- _Material shown_:
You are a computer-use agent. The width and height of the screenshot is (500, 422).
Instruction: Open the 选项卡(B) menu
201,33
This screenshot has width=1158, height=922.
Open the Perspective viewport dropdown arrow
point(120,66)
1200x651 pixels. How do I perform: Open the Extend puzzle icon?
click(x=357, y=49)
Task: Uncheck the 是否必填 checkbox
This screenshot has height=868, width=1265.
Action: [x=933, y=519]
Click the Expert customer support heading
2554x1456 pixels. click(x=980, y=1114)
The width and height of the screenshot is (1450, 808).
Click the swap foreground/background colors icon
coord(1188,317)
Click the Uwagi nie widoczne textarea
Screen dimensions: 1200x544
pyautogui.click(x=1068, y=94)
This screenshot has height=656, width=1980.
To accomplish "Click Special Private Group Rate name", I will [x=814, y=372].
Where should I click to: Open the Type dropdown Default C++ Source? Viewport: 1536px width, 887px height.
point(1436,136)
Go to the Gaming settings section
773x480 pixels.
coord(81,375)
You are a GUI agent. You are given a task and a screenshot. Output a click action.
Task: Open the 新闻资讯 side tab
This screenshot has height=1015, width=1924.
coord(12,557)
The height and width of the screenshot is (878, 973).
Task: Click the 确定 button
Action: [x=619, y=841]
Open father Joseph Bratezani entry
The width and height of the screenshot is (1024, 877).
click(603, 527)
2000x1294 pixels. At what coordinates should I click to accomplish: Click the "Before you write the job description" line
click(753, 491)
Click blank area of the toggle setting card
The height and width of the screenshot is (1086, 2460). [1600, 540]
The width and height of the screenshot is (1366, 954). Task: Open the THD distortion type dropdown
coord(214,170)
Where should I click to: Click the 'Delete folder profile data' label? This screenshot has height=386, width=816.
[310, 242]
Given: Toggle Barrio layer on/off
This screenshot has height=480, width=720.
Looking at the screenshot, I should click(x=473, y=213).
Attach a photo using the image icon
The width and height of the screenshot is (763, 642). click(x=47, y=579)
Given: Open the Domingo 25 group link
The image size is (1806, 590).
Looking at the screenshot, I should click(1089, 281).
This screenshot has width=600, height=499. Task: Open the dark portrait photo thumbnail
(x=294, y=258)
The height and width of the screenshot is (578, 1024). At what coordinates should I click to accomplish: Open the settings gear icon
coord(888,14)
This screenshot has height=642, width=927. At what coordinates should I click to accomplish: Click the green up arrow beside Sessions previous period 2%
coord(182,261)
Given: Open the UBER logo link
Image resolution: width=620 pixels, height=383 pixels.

- _Requirement_:
How many lines of the listing above carry the string "link"? Report that number with no other text.

- _Your response_:
2